**About this task**
After finding the line containing "Task: Open Donate" below, please output that line and each following one through the line containing "This screenshot has width=640, height=560.", exactly as written.

**Raw data**
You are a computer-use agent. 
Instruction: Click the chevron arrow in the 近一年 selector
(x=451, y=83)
==
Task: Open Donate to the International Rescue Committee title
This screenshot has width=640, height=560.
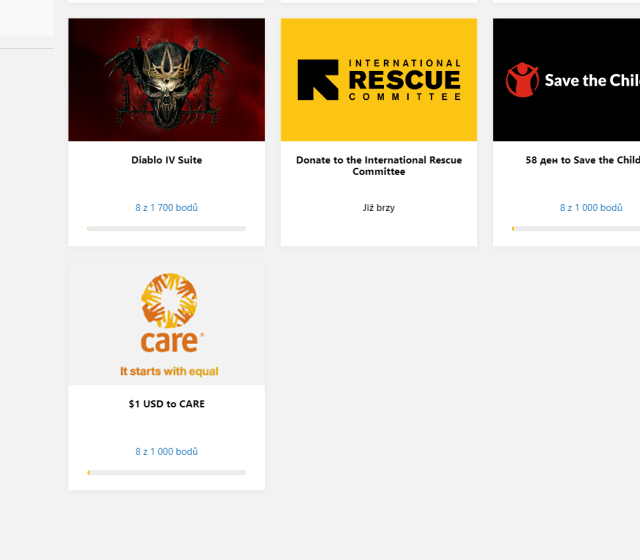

**Task result**
Task: Open Donate to the International Rescue Committee title
This screenshot has width=640, height=560.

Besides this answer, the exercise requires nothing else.